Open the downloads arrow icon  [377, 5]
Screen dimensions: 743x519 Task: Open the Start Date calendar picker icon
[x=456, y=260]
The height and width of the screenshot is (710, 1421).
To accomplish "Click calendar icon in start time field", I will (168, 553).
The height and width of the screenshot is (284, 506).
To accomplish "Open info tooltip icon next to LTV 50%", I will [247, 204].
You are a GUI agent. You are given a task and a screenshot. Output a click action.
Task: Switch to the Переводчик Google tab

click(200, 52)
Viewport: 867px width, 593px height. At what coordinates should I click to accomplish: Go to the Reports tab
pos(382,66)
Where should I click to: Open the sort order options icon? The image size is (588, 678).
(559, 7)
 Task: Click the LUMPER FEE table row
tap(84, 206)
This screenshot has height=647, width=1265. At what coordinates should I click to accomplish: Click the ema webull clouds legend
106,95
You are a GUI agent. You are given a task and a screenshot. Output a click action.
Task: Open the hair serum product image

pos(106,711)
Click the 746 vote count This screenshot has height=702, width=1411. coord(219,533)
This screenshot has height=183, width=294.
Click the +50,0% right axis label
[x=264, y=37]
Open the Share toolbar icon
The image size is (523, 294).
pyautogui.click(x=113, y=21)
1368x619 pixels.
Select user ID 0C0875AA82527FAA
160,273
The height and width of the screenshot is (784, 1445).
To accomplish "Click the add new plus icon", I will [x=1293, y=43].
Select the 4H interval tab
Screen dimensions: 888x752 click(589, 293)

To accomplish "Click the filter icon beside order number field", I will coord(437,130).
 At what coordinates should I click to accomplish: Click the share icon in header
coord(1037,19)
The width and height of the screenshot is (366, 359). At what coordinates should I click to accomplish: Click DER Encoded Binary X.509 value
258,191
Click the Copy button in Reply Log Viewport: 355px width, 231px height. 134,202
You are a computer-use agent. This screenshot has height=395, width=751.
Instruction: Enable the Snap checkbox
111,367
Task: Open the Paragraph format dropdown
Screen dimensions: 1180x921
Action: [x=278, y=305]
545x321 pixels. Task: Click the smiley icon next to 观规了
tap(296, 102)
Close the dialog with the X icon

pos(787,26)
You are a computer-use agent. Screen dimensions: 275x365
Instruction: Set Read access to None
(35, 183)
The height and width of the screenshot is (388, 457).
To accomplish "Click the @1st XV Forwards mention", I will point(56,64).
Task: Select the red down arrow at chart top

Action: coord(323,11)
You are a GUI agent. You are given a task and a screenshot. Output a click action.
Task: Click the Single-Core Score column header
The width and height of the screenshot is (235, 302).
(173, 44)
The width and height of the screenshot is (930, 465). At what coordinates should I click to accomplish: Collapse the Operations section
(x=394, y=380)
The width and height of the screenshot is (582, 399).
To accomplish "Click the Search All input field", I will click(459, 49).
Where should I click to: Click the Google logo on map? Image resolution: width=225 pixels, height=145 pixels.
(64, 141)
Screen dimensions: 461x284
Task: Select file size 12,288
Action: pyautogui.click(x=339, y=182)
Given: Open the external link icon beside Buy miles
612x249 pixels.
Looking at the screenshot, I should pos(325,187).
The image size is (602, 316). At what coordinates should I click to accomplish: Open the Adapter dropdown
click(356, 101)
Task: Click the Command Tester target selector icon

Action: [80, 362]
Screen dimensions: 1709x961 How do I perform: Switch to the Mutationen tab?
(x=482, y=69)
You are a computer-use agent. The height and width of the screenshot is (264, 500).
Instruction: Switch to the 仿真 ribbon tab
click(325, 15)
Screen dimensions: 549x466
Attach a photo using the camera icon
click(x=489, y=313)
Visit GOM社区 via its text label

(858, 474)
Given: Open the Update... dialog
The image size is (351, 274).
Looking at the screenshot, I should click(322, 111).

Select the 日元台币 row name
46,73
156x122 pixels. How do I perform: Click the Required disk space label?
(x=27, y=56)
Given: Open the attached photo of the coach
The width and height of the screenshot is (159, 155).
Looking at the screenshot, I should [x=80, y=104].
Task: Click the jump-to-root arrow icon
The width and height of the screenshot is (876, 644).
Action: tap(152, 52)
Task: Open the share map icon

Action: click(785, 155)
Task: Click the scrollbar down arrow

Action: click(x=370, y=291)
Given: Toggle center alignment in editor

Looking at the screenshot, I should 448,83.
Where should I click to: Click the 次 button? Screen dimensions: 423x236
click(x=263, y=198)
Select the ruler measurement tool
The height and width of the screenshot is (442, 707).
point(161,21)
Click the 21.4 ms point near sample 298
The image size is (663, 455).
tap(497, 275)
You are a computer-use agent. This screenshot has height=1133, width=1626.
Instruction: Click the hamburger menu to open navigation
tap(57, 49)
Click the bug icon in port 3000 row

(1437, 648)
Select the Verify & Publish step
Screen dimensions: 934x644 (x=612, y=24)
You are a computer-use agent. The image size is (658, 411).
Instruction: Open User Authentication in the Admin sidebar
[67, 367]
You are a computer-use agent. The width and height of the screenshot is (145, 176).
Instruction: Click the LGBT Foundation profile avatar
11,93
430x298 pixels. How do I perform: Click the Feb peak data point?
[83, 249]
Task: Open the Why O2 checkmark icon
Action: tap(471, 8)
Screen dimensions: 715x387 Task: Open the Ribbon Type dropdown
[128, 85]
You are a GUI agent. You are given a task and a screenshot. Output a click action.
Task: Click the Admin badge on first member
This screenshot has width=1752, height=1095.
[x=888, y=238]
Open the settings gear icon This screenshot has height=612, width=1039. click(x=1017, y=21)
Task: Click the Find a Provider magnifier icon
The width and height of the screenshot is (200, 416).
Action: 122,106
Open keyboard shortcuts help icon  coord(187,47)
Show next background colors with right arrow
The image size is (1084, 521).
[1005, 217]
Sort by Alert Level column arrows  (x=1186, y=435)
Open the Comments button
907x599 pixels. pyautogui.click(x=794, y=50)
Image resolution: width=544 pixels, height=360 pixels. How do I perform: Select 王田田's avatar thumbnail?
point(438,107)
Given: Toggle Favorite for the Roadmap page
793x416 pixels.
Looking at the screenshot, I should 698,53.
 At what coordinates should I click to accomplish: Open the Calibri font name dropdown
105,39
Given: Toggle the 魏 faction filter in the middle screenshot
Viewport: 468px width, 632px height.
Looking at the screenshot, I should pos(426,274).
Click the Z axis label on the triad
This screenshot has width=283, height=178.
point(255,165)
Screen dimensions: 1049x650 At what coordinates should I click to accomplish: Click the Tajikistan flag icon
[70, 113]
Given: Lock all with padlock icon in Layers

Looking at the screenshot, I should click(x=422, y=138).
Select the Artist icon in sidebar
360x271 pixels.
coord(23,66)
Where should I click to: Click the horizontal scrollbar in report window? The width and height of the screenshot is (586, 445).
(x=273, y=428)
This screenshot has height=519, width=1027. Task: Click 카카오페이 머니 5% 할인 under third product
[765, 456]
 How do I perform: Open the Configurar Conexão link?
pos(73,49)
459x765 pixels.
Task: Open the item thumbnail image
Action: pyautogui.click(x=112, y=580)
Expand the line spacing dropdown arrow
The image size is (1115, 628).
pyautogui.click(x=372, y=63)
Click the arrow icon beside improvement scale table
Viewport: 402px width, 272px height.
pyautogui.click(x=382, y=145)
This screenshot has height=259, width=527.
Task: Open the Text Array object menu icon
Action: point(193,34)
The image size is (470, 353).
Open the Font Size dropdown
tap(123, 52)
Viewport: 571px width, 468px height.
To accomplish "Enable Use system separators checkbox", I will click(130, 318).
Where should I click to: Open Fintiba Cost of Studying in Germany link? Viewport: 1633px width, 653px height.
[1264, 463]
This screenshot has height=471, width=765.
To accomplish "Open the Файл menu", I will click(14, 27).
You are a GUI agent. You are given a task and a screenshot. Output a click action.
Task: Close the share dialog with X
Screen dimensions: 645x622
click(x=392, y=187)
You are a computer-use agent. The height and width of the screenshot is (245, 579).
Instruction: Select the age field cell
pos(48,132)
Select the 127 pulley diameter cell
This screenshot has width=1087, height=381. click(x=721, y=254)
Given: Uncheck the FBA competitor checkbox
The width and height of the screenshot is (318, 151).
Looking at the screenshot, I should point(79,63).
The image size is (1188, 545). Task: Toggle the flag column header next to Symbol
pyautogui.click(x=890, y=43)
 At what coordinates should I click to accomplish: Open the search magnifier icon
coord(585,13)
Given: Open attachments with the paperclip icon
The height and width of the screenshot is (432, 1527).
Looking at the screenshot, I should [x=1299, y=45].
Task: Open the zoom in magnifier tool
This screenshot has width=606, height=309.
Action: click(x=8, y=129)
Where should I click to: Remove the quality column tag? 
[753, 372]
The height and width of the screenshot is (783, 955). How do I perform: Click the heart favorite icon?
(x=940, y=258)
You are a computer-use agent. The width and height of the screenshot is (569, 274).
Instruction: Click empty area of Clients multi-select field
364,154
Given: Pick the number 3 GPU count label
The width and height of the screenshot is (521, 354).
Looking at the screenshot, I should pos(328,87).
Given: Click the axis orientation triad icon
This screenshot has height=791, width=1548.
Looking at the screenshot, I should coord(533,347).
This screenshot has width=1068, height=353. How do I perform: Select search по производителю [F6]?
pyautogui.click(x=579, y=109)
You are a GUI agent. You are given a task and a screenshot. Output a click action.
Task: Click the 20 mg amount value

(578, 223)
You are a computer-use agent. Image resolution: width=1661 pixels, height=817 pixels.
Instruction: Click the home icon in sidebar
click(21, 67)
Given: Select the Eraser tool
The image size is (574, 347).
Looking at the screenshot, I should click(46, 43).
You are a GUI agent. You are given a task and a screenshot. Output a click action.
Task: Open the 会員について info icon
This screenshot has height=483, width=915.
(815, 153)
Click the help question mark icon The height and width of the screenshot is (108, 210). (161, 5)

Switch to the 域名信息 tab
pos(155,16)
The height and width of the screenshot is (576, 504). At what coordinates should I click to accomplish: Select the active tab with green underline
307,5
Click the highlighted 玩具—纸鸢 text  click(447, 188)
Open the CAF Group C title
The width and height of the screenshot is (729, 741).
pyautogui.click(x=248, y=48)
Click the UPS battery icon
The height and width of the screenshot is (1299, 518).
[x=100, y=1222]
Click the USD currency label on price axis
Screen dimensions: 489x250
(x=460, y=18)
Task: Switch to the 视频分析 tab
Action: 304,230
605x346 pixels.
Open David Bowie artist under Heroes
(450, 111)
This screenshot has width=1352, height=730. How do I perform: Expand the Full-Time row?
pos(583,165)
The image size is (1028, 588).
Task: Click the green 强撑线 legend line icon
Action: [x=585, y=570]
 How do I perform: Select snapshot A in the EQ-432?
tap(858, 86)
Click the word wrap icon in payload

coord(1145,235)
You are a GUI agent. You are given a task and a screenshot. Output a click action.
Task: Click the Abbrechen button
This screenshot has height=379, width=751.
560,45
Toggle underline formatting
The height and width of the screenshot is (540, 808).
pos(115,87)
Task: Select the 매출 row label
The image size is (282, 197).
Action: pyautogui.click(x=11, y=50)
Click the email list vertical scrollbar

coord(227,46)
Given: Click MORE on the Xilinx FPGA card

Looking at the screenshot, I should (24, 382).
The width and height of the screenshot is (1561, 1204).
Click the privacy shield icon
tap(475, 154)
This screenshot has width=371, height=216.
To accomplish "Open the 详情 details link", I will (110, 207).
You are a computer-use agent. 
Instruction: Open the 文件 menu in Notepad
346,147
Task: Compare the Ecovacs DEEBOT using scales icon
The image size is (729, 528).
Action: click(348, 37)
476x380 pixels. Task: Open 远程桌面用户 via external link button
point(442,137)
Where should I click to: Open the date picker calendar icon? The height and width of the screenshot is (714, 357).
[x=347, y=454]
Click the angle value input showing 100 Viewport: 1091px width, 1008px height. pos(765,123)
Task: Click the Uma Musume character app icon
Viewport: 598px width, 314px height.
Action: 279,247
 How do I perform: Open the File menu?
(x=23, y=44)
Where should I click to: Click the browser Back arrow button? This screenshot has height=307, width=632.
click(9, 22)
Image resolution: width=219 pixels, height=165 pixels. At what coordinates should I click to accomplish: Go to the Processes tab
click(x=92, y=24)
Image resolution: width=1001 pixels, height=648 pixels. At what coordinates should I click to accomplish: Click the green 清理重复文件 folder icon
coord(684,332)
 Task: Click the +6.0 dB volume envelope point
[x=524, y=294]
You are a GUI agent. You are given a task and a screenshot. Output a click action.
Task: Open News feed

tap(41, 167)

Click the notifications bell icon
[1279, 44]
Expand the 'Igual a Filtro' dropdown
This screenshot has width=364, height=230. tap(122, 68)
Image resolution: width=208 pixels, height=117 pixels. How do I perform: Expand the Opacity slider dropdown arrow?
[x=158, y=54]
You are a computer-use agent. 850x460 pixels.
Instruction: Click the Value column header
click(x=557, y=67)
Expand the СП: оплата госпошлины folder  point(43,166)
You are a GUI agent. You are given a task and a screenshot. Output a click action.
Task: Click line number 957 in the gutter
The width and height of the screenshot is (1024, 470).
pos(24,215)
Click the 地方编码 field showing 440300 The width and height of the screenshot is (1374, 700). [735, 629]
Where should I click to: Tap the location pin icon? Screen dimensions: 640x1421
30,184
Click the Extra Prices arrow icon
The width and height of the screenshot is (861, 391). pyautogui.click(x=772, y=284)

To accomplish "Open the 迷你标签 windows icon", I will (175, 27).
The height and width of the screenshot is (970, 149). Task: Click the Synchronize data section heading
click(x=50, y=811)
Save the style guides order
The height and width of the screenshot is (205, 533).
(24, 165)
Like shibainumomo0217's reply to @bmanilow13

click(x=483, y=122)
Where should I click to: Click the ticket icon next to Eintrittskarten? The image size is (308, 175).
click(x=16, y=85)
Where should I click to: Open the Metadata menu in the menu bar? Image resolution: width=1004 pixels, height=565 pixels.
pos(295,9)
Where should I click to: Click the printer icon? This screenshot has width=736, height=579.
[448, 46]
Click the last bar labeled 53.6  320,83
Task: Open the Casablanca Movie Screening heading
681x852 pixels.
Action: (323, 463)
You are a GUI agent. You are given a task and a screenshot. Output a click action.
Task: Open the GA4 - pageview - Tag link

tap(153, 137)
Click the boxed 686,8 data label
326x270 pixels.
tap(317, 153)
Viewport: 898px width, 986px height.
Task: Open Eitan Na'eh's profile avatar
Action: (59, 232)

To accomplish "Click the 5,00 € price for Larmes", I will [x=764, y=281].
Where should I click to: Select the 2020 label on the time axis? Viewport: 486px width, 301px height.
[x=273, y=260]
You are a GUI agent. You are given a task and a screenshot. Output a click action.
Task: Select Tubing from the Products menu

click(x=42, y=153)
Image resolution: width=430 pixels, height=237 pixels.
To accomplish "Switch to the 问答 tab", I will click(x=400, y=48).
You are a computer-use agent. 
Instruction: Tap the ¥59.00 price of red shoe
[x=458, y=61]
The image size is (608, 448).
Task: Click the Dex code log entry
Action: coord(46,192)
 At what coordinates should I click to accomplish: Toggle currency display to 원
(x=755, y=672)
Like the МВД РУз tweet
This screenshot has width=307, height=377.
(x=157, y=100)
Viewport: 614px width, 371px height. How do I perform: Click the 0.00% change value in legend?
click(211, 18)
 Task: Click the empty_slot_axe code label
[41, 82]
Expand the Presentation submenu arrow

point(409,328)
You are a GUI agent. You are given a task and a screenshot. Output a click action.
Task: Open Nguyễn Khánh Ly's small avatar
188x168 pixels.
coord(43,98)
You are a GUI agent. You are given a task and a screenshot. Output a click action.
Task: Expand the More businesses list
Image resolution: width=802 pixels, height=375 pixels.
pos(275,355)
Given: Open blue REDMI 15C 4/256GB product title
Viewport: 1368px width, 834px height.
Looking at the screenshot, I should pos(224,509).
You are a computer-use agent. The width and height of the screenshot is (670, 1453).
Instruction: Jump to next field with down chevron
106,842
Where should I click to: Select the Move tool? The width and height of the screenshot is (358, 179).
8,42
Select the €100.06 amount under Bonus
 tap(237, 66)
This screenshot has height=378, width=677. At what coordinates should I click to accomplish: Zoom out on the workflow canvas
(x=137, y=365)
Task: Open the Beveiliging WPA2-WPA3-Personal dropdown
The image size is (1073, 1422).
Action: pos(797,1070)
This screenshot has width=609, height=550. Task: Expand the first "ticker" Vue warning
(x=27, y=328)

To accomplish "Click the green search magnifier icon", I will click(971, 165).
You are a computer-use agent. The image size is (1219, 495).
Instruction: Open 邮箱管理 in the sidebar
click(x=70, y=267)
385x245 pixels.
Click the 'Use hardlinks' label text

What needs to be done
Across the listing above, count the lines that contain the string "triad" and report the figure alone.

Task response
2